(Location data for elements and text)
#####

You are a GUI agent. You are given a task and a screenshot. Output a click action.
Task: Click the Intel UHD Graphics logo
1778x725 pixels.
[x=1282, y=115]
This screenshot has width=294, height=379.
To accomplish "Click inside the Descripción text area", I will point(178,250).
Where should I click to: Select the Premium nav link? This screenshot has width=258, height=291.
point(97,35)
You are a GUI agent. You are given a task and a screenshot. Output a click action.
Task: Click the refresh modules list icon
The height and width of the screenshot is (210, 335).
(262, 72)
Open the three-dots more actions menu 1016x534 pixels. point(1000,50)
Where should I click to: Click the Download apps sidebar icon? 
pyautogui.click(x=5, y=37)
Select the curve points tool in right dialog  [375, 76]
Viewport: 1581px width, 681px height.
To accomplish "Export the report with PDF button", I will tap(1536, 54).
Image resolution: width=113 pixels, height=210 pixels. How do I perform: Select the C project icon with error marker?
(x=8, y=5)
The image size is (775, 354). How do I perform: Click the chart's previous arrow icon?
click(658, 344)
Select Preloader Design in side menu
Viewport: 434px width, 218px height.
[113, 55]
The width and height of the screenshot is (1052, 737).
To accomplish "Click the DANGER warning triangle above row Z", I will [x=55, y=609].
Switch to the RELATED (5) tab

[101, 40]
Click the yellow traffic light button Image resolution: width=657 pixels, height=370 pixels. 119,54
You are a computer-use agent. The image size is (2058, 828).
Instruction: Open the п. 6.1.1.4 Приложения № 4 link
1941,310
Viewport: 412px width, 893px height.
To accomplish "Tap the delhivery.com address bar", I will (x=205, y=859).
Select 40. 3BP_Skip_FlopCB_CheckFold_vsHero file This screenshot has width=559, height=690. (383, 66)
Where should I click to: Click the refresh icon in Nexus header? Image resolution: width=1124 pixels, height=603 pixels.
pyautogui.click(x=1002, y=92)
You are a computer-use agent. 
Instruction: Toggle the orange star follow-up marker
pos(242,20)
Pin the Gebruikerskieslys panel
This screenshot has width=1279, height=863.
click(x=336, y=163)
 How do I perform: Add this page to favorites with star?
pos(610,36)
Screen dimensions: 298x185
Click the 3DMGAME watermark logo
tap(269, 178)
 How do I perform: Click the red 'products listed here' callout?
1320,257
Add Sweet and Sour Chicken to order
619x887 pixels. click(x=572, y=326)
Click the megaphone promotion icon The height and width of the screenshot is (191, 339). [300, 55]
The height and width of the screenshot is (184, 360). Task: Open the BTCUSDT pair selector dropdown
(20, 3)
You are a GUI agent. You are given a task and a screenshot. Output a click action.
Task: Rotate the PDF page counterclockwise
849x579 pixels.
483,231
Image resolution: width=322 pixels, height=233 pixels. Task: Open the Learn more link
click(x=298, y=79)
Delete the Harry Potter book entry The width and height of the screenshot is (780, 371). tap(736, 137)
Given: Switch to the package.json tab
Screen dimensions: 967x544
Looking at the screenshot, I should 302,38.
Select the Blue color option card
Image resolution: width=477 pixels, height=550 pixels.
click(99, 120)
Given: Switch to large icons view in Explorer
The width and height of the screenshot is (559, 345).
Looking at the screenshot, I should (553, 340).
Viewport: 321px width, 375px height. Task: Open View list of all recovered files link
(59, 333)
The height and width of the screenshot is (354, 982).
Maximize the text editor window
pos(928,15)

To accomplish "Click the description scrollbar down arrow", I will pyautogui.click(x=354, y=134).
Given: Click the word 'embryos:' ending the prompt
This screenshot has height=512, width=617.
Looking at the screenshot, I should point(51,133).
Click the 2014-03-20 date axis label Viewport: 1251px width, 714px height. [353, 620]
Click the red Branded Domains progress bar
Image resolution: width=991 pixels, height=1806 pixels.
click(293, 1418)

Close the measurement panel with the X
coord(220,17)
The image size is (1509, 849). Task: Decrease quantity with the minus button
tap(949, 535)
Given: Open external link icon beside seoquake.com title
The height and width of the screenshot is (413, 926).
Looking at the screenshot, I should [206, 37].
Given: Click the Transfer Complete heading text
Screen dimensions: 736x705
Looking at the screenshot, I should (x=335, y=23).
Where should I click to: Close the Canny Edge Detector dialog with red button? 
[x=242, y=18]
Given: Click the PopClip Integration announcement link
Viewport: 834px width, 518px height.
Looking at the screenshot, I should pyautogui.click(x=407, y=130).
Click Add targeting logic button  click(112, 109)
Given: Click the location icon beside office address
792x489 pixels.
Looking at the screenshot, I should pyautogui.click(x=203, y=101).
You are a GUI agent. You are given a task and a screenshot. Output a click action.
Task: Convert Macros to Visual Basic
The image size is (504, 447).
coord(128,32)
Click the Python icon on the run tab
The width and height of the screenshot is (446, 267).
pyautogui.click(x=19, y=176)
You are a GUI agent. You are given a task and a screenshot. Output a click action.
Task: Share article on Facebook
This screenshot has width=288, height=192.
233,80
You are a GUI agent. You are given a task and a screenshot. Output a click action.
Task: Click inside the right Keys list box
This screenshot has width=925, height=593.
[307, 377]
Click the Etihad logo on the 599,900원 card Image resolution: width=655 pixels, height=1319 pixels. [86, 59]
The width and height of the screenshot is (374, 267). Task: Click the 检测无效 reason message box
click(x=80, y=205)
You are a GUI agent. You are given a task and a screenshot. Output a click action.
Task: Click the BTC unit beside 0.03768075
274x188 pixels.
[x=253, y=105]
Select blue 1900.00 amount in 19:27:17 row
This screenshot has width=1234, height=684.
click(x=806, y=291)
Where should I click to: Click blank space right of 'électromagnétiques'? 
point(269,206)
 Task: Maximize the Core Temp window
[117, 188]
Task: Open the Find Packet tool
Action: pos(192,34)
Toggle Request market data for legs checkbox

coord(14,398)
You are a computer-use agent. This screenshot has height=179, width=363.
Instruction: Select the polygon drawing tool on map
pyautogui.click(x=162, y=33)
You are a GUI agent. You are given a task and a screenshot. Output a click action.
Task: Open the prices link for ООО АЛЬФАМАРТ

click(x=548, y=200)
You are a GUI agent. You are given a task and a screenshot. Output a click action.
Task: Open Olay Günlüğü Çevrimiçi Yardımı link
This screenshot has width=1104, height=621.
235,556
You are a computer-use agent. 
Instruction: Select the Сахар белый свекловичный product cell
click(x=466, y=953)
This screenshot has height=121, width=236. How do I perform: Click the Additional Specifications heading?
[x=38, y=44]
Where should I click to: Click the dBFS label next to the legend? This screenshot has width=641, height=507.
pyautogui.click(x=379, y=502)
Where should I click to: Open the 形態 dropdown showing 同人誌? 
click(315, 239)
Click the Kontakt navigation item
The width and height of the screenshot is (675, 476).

#####

Copy out all of the records above word for word, changing nothing.

[Task response]
You are a GUI agent. You are given a task and a screenshot. Output a click action.
Task: Click the Intel UHD Graphics logo
1778x725 pixels.
[x=1282, y=115]
This screenshot has width=294, height=379.
To accomplish "Click inside the Descripción text area", I will point(178,250).
Where should I click to: Select the Premium nav link? This screenshot has width=258, height=291.
point(97,35)
You are a GUI agent. You are given a task and a screenshot. Output a click action.
Task: Click the refresh modules list icon
The height and width of the screenshot is (210, 335).
(262, 72)
Open the three-dots more actions menu 1016x534 pixels. point(1000,50)
Where should I click to: Click the Download apps sidebar icon? 
pyautogui.click(x=5, y=37)
Select the curve points tool in right dialog  [375, 76]
Viewport: 1581px width, 681px height.
To accomplish "Export the report with PDF button", I will tap(1536, 54).
Image resolution: width=113 pixels, height=210 pixels. How do I perform: Select the C project icon with error marker?
(x=8, y=5)
The image size is (775, 354). How do I perform: Click the chart's previous arrow icon?
click(658, 344)
Select Preloader Design in side menu
Viewport: 434px width, 218px height.
[113, 55]
The width and height of the screenshot is (1052, 737).
To accomplish "Click the DANGER warning triangle above row Z", I will [x=55, y=609].
Switch to the RELATED (5) tab

[101, 40]
Click the yellow traffic light button Image resolution: width=657 pixels, height=370 pixels. 119,54
You are a computer-use agent. The image size is (2058, 828).
Instruction: Open the п. 6.1.1.4 Приложения № 4 link
1941,310
Viewport: 412px width, 893px height.
To accomplish "Tap the delhivery.com address bar", I will (x=205, y=859).
Select 40. 3BP_Skip_FlopCB_CheckFold_vsHero file This screenshot has width=559, height=690. (383, 66)
Where should I click to: Click the refresh icon in Nexus header? Image resolution: width=1124 pixels, height=603 pixels.
pyautogui.click(x=1002, y=92)
You are a computer-use agent. 
Instruction: Toggle the orange star follow-up marker
pos(242,20)
Pin the Gebruikerskieslys panel
This screenshot has width=1279, height=863.
click(x=336, y=163)
 How do I perform: Add this page to favorites with star?
pos(610,36)
Screen dimensions: 298x185
Click the 3DMGAME watermark logo
tap(269, 178)
 How do I perform: Click the red 'products listed here' callout?
1320,257
Add Sweet and Sour Chicken to order
619x887 pixels. click(x=572, y=326)
Click the megaphone promotion icon The height and width of the screenshot is (191, 339). [300, 55]
The height and width of the screenshot is (184, 360). Task: Open the BTCUSDT pair selector dropdown
(20, 3)
You are a GUI agent. You are given a task and a screenshot. Output a click action.
Task: Rotate the PDF page counterclockwise
849x579 pixels.
483,231
Image resolution: width=322 pixels, height=233 pixels. Task: Open the Learn more link
click(x=298, y=79)
Delete the Harry Potter book entry The width and height of the screenshot is (780, 371). tap(736, 137)
Given: Switch to the package.json tab
Screen dimensions: 967x544
Looking at the screenshot, I should 302,38.
Select the Blue color option card
Image resolution: width=477 pixels, height=550 pixels.
click(99, 120)
Given: Switch to large icons view in Explorer
The width and height of the screenshot is (559, 345).
Looking at the screenshot, I should (553, 340).
Viewport: 321px width, 375px height. Task: Open View list of all recovered files link
(59, 333)
The height and width of the screenshot is (354, 982).
Maximize the text editor window
pos(928,15)

To accomplish "Click the description scrollbar down arrow", I will pyautogui.click(x=354, y=134).
Given: Click the word 'embryos:' ending the prompt
This screenshot has height=512, width=617.
Looking at the screenshot, I should point(51,133).
Click the 2014-03-20 date axis label Viewport: 1251px width, 714px height. [353, 620]
Click the red Branded Domains progress bar
Image resolution: width=991 pixels, height=1806 pixels.
click(293, 1418)

Close the measurement panel with the X
coord(220,17)
The image size is (1509, 849). Task: Decrease quantity with the minus button
tap(949, 535)
Given: Open external link icon beside seoquake.com title
The height and width of the screenshot is (413, 926).
Looking at the screenshot, I should [206, 37].
Given: Click the Transfer Complete heading text
Screen dimensions: 736x705
Looking at the screenshot, I should (x=335, y=23).
Where should I click to: Close the Canny Edge Detector dialog with red button? 
[x=242, y=18]
Given: Click the PopClip Integration announcement link
Viewport: 834px width, 518px height.
Looking at the screenshot, I should pyautogui.click(x=407, y=130).
Click Add targeting logic button  click(112, 109)
Given: Click the location icon beside office address
792x489 pixels.
Looking at the screenshot, I should pyautogui.click(x=203, y=101).
You are a GUI agent. You are given a task and a screenshot. Output a click action.
Task: Convert Macros to Visual Basic
The image size is (504, 447).
coord(128,32)
Click the Python icon on the run tab
The width and height of the screenshot is (446, 267).
pyautogui.click(x=19, y=176)
You are a GUI agent. You are given a task and a screenshot. Output a click action.
Task: Share article on Facebook
This screenshot has width=288, height=192.
233,80
You are a GUI agent. You are given a task and a screenshot. Output a click action.
Task: Click inside the right Keys list box
This screenshot has width=925, height=593.
[307, 377]
Click the Etihad logo on the 599,900원 card Image resolution: width=655 pixels, height=1319 pixels. [86, 59]
The width and height of the screenshot is (374, 267). Task: Click the 检测无效 reason message box
click(x=80, y=205)
You are a GUI agent. You are given a task and a screenshot. Output a click action.
Task: Click the BTC unit beside 0.03768075
274x188 pixels.
[x=253, y=105]
Select blue 1900.00 amount in 19:27:17 row
This screenshot has width=1234, height=684.
click(x=806, y=291)
Where should I click to: Click blank space right of 'électromagnétiques'? 
point(269,206)
 Task: Maximize the Core Temp window
[117, 188]
Task: Open the Find Packet tool
Action: pos(192,34)
Toggle Request market data for legs checkbox

coord(14,398)
You are a computer-use agent. This screenshot has height=179, width=363.
Instruction: Select the polygon drawing tool on map
pyautogui.click(x=162, y=33)
You are a GUI agent. You are given a task and a screenshot. Output a click action.
Task: Open the prices link for ООО АЛЬФАМАРТ

click(x=548, y=200)
You are a GUI agent. You are given a task and a screenshot. Output a click action.
Task: Open Olay Günlüğü Çevrimiçi Yardımı link
This screenshot has width=1104, height=621.
235,556
You are a computer-use agent. 
Instruction: Select the Сахар белый свекловичный product cell
click(x=466, y=953)
This screenshot has height=121, width=236. How do I perform: Click the Additional Specifications heading?
[x=38, y=44]
Where should I click to: Click the dBFS label next to the legend? This screenshot has width=641, height=507.
pyautogui.click(x=379, y=502)
Where should I click to: Open the 形態 dropdown showing 同人誌? 
click(315, 239)
Click the Kontakt navigation item
The width and height of the screenshot is (675, 476).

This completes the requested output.